Live and let smoke



Tuesday 16 August 2011

Live and let smoke

A non-smoking marketer disagrees with cigarette plain packaging

with Duncan Watts - editor@thenewsport.com.au

I hate smoking and would never work for a tobacco company.

But I’ve kept a close watch on the cigarette plain packaging debate, and have finally arrived at a side of the argument I never thought I’d reside: that of the tobacco companies.

Despite being a health-conscious non-smoker, my professional marketer alter-ego has held sway. I just don’t think cigarette companies should be forced from their brands into generic packaging, mainly because it won’t work.

Here’s why:

1. Cool People
In my opinion, the government has overestimated how persuasive cigarette packaging alone is.  

Branded cigarette packets aren’t the problems; cool people are doing the selling for cigarette companies.

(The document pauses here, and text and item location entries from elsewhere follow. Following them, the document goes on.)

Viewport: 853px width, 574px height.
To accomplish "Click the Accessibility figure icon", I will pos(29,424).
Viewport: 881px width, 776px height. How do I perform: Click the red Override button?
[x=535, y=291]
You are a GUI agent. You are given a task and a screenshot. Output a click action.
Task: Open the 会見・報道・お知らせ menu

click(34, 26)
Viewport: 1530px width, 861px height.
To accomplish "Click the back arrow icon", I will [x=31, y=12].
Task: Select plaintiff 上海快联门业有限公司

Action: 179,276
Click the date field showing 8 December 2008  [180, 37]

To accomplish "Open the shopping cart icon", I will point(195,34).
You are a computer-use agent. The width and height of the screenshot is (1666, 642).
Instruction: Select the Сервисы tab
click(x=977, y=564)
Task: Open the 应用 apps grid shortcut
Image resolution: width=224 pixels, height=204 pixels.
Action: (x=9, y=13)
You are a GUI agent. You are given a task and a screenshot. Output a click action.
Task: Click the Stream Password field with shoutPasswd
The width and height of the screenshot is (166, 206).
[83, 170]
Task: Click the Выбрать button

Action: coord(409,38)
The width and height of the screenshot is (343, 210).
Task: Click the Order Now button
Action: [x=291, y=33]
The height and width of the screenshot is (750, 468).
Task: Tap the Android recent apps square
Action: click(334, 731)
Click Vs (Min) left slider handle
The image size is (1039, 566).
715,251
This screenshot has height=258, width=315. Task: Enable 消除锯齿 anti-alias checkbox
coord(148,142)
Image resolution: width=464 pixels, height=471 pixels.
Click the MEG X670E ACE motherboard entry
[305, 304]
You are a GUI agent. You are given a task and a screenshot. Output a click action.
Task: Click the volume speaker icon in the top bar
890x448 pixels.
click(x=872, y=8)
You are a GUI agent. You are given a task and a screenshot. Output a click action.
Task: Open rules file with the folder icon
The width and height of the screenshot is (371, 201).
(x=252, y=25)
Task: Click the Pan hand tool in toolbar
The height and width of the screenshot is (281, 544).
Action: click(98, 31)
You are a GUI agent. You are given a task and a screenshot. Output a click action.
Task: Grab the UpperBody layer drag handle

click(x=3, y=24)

We should just ban cool people – with their tight jeans, perfect hair and gravity-defying cigarettes hanging from their bottom lip – from smoking in public. Parents too - if you have kids, you can’t smoke any more.

Lesson for us: target cool/influential people to use your product. Others will follow, even if they’re likely to suffer from using it.

2. Consumers shouldn’t be underestimated
These days, taking up smoking in the first place is plainly stupid.

But does the government think that having mentally negotiated the risks of mouth cancer, throat cancer, lung cancer, bad teeth, yellow skin, heart disease and bad breath, current and potential smokers care what the packets look like?

If you can find the logic in smoking, despite all the health warnings, you obviously have some wits about you and will no doubt be able to select a brand, even when they’re all the same colour.

Lesson for us: Don’t underestimate the consumer. Purchasing decisions are rarely based on one element, and usually involve some sort of emotion. Your shiny new brochure is great, but it alone won’t bring customers to the door. Price, quality, referrals, existing relationships and target market needs also come into play.

3. Free Will
Aside from an unexpected regime change, there will always be free will for consumers.

Smokers and silly, young people will want to smoke cigarettes just as fat people will want to eat chocolate – regardless of packaging.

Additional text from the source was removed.